# Task
From the entries below, copy exactly the lines from the one that contains "[button] (839, 111)" through the one that contains "Blog (39, 2491)", both included, and only those.

::::

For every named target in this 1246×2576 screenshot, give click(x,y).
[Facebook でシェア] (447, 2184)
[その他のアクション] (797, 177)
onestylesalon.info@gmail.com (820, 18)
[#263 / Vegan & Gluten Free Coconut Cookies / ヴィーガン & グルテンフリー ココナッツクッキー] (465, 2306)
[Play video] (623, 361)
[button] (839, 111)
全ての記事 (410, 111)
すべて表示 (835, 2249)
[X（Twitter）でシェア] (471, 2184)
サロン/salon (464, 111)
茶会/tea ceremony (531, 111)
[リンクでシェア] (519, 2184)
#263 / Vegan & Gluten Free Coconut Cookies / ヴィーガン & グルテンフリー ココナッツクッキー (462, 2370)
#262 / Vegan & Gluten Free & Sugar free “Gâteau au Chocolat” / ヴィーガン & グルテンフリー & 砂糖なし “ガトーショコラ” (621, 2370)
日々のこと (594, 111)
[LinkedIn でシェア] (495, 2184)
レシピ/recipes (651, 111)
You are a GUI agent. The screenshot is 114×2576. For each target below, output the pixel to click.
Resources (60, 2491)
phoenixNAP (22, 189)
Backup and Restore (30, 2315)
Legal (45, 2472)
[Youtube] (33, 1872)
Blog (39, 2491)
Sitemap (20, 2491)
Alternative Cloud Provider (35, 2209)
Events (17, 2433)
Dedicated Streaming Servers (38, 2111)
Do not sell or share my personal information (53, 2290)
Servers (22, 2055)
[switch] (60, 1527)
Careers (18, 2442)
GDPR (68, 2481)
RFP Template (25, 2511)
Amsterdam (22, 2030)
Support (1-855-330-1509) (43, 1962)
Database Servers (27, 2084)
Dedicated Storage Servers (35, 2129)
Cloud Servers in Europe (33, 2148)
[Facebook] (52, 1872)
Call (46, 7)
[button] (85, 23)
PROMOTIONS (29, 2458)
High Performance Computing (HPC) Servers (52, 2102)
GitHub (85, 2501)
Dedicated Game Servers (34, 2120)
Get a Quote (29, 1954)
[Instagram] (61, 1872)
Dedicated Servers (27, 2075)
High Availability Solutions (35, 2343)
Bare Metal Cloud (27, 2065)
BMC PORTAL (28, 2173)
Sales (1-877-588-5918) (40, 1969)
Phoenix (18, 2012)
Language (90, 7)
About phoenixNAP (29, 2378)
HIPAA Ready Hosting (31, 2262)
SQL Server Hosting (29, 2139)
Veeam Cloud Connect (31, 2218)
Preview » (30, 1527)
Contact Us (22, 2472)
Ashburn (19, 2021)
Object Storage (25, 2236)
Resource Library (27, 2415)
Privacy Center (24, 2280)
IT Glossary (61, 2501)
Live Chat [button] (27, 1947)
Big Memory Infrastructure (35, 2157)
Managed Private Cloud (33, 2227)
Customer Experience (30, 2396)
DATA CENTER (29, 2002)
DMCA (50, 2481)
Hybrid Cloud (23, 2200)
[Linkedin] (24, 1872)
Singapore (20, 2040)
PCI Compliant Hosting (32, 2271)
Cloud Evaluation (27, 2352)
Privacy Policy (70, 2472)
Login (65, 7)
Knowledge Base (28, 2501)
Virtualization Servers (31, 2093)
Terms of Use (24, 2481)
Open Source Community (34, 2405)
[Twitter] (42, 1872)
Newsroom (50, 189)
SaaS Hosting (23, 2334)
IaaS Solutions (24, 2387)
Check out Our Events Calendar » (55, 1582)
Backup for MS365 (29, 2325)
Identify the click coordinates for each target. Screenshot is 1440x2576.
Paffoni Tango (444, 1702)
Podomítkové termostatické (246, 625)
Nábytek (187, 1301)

::::

# Written solution
[button] (839, 111)
全ての記事 (410, 111)
すべて表示 (835, 2249)
[X（Twitter）でシェア] (471, 2184)
サロン/salon (464, 111)
茶会/tea ceremony (531, 111)
[リンクでシェア] (519, 2184)
#263 / Vegan & Gluten Free Coconut Cookies / ヴィーガン & グルテンフリー ココナッツクッキー (462, 2370)
#262 / Vegan & Gluten Free & Sugar free “Gâteau au Chocolat” / ヴィーガン & グルテンフリー & 砂糖なし “ガトーショコラ” (621, 2370)
日々のこと (594, 111)
[LinkedIn でシェア] (495, 2184)
レシピ/recipes (651, 111)
You are a GUI agent. The screenshot is 114×2576. For each target below, output the pixel to click.
Resources (60, 2491)
phoenixNAP (22, 189)
Backup and Restore (30, 2315)
Legal (45, 2472)
[Youtube] (33, 1872)
Blog (39, 2491)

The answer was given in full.